Transcribe each of the rows below verbatim, preserving every character, number, and line break.

* START *

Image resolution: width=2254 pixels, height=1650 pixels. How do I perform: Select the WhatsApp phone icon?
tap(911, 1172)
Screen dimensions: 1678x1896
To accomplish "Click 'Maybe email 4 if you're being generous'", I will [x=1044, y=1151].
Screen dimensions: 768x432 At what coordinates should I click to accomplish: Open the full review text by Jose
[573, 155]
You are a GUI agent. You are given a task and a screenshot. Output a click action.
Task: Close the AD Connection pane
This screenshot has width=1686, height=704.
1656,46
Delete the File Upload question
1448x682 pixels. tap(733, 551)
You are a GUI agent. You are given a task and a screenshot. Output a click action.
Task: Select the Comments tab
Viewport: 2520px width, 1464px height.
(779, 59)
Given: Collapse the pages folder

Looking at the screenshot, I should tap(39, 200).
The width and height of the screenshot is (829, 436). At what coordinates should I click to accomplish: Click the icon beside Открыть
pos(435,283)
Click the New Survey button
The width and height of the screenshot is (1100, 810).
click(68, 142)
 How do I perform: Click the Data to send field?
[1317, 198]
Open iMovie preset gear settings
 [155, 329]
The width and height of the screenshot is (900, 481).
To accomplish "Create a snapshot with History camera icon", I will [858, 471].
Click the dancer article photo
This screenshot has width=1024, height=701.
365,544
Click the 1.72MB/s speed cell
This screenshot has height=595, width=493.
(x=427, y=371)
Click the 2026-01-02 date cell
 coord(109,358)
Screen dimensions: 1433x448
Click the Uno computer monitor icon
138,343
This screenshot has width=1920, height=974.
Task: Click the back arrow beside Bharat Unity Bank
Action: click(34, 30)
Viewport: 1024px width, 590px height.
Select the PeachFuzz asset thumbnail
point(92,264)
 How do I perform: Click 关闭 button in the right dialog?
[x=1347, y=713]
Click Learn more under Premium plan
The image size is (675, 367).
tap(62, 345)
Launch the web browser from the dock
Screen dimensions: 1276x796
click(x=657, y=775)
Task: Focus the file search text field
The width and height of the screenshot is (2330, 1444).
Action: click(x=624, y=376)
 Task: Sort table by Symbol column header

* END *

In response —
Image resolution: width=2254 pixels, height=1650 pixels. How do I perform: Select the WhatsApp phone icon?
tap(911, 1172)
Screen dimensions: 1678x1896
To accomplish "Click 'Maybe email 4 if you're being generous'", I will [x=1044, y=1151].
Screen dimensions: 768x432 At what coordinates should I click to accomplish: Open the full review text by Jose
[573, 155]
You are a GUI agent. You are given a task and a screenshot. Output a click action.
Task: Close the AD Connection pane
This screenshot has width=1686, height=704.
1656,46
Delete the File Upload question
1448x682 pixels. tap(733, 551)
You are a GUI agent. You are given a task and a screenshot. Output a click action.
Task: Select the Comments tab
Viewport: 2520px width, 1464px height.
(779, 59)
Given: Collapse the pages folder

Looking at the screenshot, I should tap(39, 200).
The width and height of the screenshot is (829, 436). At what coordinates should I click to accomplish: Click the icon beside Открыть
pos(435,283)
Click the New Survey button
The width and height of the screenshot is (1100, 810).
click(68, 142)
 How do I perform: Click the Data to send field?
[1317, 198]
Open iMovie preset gear settings
 [155, 329]
The width and height of the screenshot is (900, 481).
To accomplish "Create a snapshot with History camera icon", I will [858, 471].
Click the dancer article photo
This screenshot has width=1024, height=701.
365,544
Click the 1.72MB/s speed cell
This screenshot has height=595, width=493.
(x=427, y=371)
Click the 2026-01-02 date cell
 coord(109,358)
Screen dimensions: 1433x448
Click the Uno computer monitor icon
138,343
This screenshot has width=1920, height=974.
Task: Click the back arrow beside Bharat Unity Bank
Action: click(34, 30)
Viewport: 1024px width, 590px height.
Select the PeachFuzz asset thumbnail
point(92,264)
 How do I perform: Click 关闭 button in the right dialog?
[x=1347, y=713]
Click Learn more under Premium plan
The image size is (675, 367).
tap(62, 345)
Launch the web browser from the dock
Screen dimensions: 1276x796
click(x=657, y=775)
Task: Focus the file search text field
The width and height of the screenshot is (2330, 1444).
Action: click(x=624, y=376)
 Task: Sort table by Symbol column header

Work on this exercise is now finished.